Private equity investment in real estate fell 4.6 per cent to nearly Rs 9,600 crore during the January-March period of this year even as office segment saw the highest inflow since 2009, according to property consultant Cushman & Wakefield. Office segment witnessed private equity (PE) investment worth Rs 5,600 crore in the first quarter of 2017 calendar year as against Rs 2,900 crore in the year-ago period. PE investment in housing also increased but fell sharply in retail and mixed-use developments.
PE investments in residential segment went up to Rs 3,600 crore from Rs 2,300 crore earlier. The maximum decline was seen in retail as investors are very cautious about putting in money in this segment. Most developers are extremely sensitive towards creating retail space due to the changing dynamics of the market.

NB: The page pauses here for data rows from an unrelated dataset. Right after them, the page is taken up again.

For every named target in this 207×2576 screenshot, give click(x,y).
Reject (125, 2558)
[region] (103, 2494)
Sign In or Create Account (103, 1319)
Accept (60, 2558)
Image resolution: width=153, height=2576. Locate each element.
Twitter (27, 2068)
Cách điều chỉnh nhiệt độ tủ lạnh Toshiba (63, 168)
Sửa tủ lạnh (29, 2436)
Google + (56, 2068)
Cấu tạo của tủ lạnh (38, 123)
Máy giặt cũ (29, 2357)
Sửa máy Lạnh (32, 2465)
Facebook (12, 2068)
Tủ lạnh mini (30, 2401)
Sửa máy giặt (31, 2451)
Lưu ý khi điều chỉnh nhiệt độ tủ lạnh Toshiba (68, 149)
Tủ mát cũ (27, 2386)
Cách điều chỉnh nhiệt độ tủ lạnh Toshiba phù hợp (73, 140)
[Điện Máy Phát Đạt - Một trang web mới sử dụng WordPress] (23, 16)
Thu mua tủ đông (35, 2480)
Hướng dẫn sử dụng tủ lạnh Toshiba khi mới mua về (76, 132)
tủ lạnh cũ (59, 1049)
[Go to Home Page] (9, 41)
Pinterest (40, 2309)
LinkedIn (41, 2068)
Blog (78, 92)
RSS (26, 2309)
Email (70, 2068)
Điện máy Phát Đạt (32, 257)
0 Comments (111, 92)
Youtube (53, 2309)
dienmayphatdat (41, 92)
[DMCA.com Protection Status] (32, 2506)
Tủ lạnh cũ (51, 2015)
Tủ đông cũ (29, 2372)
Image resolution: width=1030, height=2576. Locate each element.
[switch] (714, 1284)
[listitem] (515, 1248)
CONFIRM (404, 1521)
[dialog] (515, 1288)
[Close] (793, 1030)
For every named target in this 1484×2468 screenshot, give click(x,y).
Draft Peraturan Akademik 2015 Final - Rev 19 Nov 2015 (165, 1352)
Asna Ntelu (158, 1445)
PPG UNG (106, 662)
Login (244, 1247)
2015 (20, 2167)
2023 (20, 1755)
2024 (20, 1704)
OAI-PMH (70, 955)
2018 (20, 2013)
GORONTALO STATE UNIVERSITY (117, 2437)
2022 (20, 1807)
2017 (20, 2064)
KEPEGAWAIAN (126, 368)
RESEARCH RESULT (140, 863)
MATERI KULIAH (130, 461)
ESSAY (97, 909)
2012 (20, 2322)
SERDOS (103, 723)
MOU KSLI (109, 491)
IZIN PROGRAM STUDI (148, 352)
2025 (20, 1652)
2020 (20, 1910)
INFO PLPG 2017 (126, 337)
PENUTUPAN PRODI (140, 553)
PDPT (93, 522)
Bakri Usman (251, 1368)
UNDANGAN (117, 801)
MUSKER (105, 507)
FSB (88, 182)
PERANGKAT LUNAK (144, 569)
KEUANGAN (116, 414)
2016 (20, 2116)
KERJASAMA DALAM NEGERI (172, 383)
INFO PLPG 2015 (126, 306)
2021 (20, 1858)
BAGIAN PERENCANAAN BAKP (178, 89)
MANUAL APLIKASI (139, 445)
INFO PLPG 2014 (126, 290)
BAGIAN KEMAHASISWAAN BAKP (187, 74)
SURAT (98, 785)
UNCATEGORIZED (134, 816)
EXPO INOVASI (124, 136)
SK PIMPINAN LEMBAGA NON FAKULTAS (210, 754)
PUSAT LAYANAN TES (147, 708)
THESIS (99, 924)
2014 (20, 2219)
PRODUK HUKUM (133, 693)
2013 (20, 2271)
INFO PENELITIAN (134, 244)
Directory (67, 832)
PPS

Mixed–use segment also witnessed fall in total value of investments. Retail segment attracted only Rs 15 crore private equity investment against Rs 1,900 crore, while mixed-use development saw PE inflow of only Rs 300 crore from Rs 2,500 crore earlier.
“Overall private equity investment in real estate declined by a marginal 4.6 per cent in Q1 2017 to Rs 9,590 crore from Rs 10,050 crore in Q1 2016,” C&W said. During Q1 2017, Mumbai was the preferred location for investments, accounting for 49 per cent of the total inflows at Rs 4,700 crore. Within Mumbai, commercial office assets accounted for the majority share at 77 per cent.
Cushman & Wakefield India Managing Director Anshul Jain said the record investment in office assets indicates investors’ confidence in this asset class. “The office space is expected to continue to see more interest from the investors in the coming years. By the end of the year, we are expected to see at least 2-3 large portfolio level deals that would be further pushing the total PE investment in office market,” he added.
Jain said these can be seen as signs of maturity of the market and a commitment from the funds for long-term partnership with developers.